A new series of tacrine (9-amino-1,2,3,4-tetrahydroacridine) derivatives were synthesized and their effects on 45Ca2+ entry into bovine adrenal chromaffin cells stimulated with dimethylphenylpiperazinium (DMPP) or K+, studied. At 3 μM, compound 1 did not affect 45Ca2+ uptake evoked by DMPP. Compounds 14, 15 and 17 inhibited the effects of DMPP by 30%. Compounds 3, 9 and tacrine blocked the DMPP signal by about 50%. Compounds 5 and 12 were the most potent blockers of DMPP-stimulated 45Ca2+ entry (90%); the rest of the compounds inhibited the effects of DMPP by 70–80%. Compounds 1, 3, 4, 8, 10, 11, 13, 16, 17 and tacrine inhibited 45Ca2+ uptake induced by K+ about 20%. Compounds 6, 14 and 15 inhibited the K+ effects by 10% or less. Compounds 7, 9, 12 and 18 blocked the K+ signal by 30% and, finally, compounds 2 and 5 inhibited the K+-induced 45Ca2+ entry by 50%. None of the new compounds was as effective as diltiazem (IC50=0.03 μM) in causing relaxation of the rat aorta precontracted with 35 mM K+; the most potent was compound 7 (IC50=0.3 μM).

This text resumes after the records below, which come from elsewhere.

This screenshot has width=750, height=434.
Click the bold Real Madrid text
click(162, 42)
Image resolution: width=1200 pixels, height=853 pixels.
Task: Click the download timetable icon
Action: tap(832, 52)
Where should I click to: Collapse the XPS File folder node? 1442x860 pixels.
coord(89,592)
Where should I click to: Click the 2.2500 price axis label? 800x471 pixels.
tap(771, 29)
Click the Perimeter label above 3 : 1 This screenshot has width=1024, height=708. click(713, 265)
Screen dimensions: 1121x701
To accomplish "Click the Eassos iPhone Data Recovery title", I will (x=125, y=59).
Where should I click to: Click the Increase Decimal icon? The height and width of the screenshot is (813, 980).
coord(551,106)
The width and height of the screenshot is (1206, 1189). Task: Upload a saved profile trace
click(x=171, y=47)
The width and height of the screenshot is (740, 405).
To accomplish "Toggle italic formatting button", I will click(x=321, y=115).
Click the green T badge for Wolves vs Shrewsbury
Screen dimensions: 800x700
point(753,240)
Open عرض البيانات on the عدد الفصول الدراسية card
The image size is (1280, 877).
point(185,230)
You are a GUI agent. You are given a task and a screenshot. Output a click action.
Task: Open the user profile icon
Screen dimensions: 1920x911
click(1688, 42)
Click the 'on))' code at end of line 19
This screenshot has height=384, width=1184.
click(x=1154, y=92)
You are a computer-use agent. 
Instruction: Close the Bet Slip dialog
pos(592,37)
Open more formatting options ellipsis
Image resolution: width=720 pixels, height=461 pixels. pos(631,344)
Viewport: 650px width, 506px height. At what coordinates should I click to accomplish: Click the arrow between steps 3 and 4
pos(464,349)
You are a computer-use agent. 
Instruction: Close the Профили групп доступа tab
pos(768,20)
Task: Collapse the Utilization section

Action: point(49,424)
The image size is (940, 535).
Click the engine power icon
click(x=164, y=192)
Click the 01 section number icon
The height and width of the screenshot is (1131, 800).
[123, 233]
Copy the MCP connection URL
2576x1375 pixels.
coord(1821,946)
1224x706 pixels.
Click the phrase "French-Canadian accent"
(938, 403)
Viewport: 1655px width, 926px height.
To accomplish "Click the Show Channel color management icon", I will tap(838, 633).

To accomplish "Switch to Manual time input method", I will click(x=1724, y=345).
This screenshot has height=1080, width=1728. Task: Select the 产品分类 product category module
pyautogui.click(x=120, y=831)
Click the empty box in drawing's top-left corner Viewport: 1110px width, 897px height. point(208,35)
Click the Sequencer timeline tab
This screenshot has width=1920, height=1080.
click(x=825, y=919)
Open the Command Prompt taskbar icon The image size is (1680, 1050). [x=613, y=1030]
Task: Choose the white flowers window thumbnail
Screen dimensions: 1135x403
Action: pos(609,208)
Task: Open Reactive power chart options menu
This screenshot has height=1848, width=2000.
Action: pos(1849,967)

Compounds 5, 6, 8, 9, 10 and 13 had IC50s around 10 μM and compounds 3, 4, 11 and 12 around 20 μM. Blockade of Ca2+ entry through neuronal voltage-dependent Ca2+ channels, without concomitant blockade of vascular Ca2+ channels, suggests that some of these compounds might exhibit neuroprotectant effects but not undesirable hemodynamic effects.